Le vote des Français, au deuxième tour des élections législatives, n’est donc pas une surprise ? Les instituts de sondages avaient annoncé un éclatement du paysage politique en trois blocs à peu près égaux : un bloc majoritaire constitué de la coalition présidentielle Ensemble à environ 26 %, un bloc de gauche au même niveau et un bloc nationaliste, généralement qualifié de très à droite, de l’ordre de 23 à 24 %. Malgré ces avertissements, la majorité présidentielle n’avait apparemment pas imaginé et anticipé ce qui est arrivé.

Les choses étant ce qu’elles sont et non ce qu’elles devaient être, les responsables politiques ont maintenant le devoir de faire preuve de responsabilité, d’imagination et d’honnêteté. Peu importe la part de responsabilité d’Emmanuel Macron dans cette situation sans précédent sous la cinquième République. Les faits sont ce qu’ils sont. Pour se dépêtrer de ce « papier tue mouche », aucune solution n’est satisfaisante. Le général de Gaulle aurait probablement immédiatement démissionné. Il avait la démission facile. J’ai déjà raconté dans ce blog, les circonstances dans lesquelles le régime des partis, le « tripartisme » succéda au Général le 29 janvier 1946. Il n’est pas inutile de les rappeler.

Le dimanche 20 janvier 1946, à 12 heures, dans la salle des Armures du Ministère de la Guerre, rue Saint Dominique, le général de Gaulle, les traits tirés, entra et déclara : « Messieurs, je vous ai demandé de venir pour vous dire que j’ai décidé de me retirer. Je considère que ma mission est terminée. La France est libérée, elle a participé à la victoire finale, il y a eu des élections régulières, la démocratie est donc rétablie. Nous avons fait des réformes qui étaient attendues par le peuple, mais, néanmoins, je constate que la trêve des partis n’a pas eu lieu, nous rencontrons de l’hostilité au sein même du gouvernement. Les trois partis continuent à s’attaquer et sont préoccupés par les prochaines élections. Je considère que c’est un malheur pour la France et moi, je ne veux pas participer à ces luttes de partis… »

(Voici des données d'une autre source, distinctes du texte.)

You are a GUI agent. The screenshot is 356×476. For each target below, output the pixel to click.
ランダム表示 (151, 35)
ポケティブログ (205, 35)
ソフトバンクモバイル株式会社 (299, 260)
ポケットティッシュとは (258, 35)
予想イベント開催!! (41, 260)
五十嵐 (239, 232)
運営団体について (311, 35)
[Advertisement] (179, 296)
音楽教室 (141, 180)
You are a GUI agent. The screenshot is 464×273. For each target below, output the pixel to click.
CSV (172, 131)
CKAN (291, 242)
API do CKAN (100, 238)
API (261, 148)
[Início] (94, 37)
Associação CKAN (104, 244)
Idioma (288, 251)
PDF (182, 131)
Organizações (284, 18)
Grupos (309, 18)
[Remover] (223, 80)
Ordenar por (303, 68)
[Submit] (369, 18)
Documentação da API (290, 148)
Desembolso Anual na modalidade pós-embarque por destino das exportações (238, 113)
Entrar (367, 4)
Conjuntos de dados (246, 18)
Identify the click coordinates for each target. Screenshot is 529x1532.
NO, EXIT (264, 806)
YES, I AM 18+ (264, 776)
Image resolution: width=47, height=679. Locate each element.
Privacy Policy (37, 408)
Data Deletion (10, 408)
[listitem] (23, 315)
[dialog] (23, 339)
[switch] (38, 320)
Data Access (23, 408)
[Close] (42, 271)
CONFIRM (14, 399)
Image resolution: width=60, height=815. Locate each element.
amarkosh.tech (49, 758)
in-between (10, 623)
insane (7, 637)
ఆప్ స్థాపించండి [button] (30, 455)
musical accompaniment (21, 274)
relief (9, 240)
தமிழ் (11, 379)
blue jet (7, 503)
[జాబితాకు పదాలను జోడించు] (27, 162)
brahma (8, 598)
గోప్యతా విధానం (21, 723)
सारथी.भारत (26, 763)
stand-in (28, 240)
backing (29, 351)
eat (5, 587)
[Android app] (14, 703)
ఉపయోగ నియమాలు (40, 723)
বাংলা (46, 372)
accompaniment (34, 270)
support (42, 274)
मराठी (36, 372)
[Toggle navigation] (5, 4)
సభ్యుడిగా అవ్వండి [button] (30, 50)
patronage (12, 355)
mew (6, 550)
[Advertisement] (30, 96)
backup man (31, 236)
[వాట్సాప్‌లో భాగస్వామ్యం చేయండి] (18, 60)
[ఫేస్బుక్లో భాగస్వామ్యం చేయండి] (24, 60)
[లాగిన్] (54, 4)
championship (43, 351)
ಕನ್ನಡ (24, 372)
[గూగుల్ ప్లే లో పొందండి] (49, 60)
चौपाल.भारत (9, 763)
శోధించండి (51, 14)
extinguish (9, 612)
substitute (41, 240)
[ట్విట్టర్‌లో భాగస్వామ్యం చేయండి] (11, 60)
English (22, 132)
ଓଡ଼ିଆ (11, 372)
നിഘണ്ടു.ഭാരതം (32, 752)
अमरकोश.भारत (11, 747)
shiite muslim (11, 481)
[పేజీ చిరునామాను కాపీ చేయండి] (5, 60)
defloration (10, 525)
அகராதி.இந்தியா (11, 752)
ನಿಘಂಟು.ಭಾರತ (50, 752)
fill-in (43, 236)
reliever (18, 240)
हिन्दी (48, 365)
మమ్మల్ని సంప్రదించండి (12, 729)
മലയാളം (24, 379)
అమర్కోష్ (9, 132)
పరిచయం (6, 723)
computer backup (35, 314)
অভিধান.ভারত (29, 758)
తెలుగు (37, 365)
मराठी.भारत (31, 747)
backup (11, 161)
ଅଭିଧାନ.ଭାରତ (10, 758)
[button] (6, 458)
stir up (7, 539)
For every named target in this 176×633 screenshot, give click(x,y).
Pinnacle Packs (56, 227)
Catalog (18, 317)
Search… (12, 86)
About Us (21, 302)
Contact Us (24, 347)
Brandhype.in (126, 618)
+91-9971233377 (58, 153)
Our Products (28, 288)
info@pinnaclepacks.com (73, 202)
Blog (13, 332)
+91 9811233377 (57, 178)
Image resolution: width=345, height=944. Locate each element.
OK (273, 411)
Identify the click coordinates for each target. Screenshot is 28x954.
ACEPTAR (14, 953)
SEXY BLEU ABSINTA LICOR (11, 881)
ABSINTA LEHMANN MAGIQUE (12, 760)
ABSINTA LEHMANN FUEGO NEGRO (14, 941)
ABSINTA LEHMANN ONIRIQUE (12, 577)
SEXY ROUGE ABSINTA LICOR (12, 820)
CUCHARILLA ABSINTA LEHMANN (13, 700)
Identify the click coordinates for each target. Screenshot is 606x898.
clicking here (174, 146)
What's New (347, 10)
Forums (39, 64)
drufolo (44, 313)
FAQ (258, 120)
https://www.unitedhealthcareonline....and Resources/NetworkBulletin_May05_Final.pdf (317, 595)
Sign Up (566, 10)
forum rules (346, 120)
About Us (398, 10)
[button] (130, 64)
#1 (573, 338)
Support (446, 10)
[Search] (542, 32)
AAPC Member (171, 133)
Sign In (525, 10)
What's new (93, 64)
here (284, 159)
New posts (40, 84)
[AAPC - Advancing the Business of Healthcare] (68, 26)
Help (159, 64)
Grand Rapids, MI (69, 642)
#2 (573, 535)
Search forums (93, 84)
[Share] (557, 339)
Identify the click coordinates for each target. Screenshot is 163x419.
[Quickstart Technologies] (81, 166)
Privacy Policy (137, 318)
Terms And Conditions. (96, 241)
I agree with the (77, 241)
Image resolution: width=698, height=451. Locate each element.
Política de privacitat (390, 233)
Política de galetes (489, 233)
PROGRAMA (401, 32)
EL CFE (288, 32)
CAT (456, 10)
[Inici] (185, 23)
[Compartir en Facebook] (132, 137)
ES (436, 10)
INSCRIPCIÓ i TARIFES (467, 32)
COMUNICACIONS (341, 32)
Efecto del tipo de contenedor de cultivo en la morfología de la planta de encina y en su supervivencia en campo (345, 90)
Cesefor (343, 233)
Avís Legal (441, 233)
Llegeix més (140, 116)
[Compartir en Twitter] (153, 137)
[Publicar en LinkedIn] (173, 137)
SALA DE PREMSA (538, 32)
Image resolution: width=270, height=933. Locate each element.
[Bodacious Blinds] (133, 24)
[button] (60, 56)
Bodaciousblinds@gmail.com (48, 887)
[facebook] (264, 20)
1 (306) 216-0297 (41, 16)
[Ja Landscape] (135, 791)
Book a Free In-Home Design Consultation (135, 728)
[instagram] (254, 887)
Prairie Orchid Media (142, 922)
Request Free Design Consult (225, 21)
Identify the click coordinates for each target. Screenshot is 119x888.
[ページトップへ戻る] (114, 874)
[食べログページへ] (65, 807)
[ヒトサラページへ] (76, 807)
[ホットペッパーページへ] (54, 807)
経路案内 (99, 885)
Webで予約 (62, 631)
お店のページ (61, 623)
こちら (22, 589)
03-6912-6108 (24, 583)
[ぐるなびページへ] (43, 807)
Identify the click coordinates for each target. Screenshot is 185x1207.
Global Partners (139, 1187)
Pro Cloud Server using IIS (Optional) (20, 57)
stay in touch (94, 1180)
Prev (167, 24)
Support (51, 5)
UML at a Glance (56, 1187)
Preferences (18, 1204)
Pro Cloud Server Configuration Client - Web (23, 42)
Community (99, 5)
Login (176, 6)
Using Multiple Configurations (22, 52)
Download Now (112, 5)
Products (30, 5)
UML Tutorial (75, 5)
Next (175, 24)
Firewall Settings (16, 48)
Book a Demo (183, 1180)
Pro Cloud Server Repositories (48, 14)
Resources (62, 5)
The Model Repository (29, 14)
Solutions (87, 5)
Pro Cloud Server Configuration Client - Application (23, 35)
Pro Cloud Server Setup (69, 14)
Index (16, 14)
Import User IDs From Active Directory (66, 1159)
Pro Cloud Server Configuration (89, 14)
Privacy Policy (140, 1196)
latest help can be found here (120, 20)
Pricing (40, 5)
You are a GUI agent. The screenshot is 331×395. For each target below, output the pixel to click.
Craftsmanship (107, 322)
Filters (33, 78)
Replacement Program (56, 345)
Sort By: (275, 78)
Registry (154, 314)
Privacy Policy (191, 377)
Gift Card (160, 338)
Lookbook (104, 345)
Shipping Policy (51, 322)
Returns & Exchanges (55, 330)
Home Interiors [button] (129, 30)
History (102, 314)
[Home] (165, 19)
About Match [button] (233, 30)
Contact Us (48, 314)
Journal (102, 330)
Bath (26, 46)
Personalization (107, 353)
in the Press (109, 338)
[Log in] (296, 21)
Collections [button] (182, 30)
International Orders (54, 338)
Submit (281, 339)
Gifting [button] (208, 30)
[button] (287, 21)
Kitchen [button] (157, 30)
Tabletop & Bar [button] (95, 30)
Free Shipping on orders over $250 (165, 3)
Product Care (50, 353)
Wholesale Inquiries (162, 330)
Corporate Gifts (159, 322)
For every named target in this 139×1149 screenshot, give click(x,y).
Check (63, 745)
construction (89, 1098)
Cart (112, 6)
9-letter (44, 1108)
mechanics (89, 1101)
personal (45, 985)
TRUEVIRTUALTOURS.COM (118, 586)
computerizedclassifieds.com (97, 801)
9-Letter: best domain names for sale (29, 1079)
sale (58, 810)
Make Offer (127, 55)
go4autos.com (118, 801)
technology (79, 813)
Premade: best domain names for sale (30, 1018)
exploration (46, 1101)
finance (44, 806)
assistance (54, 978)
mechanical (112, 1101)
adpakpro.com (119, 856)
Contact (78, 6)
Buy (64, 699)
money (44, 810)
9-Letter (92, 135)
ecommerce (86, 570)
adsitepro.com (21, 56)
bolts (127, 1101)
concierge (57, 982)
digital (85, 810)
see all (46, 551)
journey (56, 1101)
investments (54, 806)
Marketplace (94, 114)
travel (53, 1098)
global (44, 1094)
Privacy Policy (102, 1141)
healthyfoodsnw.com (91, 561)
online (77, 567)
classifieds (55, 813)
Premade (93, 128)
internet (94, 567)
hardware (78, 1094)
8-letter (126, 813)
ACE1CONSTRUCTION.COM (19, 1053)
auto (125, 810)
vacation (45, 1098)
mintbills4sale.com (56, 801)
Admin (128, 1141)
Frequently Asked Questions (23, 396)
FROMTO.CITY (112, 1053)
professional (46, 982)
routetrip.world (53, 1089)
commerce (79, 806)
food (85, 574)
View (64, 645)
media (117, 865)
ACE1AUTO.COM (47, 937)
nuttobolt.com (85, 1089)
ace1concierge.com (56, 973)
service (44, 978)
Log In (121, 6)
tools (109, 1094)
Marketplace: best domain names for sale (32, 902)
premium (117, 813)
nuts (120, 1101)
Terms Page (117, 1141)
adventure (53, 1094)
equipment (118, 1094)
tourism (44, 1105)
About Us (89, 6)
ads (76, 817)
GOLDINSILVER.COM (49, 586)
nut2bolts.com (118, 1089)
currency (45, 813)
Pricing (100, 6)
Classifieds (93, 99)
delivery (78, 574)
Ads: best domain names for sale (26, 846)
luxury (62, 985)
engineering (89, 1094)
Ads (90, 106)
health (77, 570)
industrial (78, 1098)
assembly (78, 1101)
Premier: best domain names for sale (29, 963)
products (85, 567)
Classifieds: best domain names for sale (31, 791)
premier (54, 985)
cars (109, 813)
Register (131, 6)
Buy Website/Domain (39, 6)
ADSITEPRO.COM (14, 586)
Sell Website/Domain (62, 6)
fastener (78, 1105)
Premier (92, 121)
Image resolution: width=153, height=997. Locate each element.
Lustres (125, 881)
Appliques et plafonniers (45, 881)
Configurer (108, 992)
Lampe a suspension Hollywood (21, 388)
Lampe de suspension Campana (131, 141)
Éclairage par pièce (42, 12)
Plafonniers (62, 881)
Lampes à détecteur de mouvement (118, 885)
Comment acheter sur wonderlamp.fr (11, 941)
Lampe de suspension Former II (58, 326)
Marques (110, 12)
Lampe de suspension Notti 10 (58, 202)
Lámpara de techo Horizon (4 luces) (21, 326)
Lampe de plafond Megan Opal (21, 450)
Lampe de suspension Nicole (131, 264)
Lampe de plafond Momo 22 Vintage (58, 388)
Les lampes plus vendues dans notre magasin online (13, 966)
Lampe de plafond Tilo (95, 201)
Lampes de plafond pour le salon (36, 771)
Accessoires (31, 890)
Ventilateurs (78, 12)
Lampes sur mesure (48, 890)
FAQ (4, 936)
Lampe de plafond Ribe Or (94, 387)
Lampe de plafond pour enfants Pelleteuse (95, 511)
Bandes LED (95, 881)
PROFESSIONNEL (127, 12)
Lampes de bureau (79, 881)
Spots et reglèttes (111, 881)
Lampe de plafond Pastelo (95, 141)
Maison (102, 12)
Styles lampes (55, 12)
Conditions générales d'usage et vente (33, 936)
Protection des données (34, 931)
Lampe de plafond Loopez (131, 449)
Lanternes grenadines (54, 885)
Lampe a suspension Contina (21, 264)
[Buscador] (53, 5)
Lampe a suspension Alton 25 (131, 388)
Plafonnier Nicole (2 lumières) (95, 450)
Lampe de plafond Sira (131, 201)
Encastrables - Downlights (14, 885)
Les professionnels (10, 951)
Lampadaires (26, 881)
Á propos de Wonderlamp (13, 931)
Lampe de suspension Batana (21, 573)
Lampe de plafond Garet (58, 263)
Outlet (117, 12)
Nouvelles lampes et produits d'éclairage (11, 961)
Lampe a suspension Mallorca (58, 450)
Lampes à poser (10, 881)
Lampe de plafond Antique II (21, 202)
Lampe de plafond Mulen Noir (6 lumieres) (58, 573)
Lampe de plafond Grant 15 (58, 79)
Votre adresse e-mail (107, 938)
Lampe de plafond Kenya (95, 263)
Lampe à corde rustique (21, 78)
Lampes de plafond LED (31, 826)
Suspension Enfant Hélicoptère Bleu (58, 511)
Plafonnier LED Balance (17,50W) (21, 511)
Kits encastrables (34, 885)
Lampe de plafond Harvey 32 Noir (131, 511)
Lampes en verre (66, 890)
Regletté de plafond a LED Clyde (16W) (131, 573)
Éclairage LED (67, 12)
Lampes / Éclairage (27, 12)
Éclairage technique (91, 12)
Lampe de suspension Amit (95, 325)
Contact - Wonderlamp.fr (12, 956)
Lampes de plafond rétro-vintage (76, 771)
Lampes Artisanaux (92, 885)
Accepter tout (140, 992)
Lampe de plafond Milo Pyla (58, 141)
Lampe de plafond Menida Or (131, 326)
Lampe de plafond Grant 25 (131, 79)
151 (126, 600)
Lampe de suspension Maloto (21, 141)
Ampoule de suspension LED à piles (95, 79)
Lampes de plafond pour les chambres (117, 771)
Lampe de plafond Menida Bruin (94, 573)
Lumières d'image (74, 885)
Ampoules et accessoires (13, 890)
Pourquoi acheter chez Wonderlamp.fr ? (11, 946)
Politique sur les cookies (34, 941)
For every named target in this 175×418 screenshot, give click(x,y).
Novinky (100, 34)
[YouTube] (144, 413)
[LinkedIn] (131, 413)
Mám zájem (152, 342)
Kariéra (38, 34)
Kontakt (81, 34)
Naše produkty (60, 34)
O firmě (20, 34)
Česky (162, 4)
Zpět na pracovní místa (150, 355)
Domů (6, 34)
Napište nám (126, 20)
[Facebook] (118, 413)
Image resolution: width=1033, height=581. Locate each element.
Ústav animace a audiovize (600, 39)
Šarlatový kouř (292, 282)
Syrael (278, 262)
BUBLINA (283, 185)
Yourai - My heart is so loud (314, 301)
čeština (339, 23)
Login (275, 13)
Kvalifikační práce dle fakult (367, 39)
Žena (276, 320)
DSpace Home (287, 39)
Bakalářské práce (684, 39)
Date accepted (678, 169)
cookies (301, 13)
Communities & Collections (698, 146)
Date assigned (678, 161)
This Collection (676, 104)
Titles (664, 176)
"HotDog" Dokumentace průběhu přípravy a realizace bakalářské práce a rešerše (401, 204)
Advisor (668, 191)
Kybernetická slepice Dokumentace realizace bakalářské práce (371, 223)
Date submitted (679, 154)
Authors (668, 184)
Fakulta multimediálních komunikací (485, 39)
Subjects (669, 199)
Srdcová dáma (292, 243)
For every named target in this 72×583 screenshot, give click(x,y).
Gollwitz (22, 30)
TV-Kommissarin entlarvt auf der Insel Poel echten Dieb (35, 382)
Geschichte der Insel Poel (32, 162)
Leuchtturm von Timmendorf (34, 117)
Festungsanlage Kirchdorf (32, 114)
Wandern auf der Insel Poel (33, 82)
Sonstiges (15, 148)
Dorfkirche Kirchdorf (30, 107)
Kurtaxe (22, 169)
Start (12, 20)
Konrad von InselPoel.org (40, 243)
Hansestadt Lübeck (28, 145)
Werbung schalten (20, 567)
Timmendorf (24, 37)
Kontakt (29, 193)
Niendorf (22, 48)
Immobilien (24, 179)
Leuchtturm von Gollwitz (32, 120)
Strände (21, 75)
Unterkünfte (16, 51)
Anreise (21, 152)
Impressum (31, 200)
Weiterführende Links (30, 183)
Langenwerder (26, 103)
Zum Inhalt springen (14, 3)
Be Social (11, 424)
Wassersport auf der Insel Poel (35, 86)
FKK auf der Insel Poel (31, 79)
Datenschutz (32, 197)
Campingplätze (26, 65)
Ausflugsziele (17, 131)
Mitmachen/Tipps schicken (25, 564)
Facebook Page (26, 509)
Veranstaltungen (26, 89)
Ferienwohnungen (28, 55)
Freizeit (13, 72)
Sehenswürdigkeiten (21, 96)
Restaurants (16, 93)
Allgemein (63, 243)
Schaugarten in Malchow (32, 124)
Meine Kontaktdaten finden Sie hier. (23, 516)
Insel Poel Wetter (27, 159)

Pour comprendre cette décision, ce coup de théâtre, il faut remonter à l’été 1944. Nommé Chef du gouvernement provisoire de la République française, le général de Gaulle s’installa, le 27 août 1944, au ministère de la Guerre, 14 rue Saint Dominique, et non à l’Hôtel Matignon. Comme l’avait fait Georges Clemenceau, en son temps, il affirmait ainsi que la France était encore en guerre et entendait y prendre toute sa place. Pour y affirmer la continuité de l’État, le Général s’était entouré de Jules Jeanneney, l’ancien président du Sénat qu’il nomma ministre d’État, et de Georges Bidault, le président du Conseil National de la Résistance, nommé ministre des Affaires étrangères. Dans une ambiance très troublée – la veille, on tirait encore dans Paris sans bien savoir qui tirait les coups de feu -, Charles de Gaulle prépara le discours programme qu’il prononça le 12 septembre au palais de Chaillot. Restaurer l’autorité de l’État et le rang de la France dans le monde constituait sa priorité. Retrouver un niveau de production normal, faire en sorte que la répartition des richesses soit juste et que les Français aient le plus vite possible une vie décente, était évidemment important, mais à un degré moindre. « L’intendance suivra », prononcé, ou non, ce mot attribué au Général symbolisé assez bien la hiérarchie de ses préoccupations.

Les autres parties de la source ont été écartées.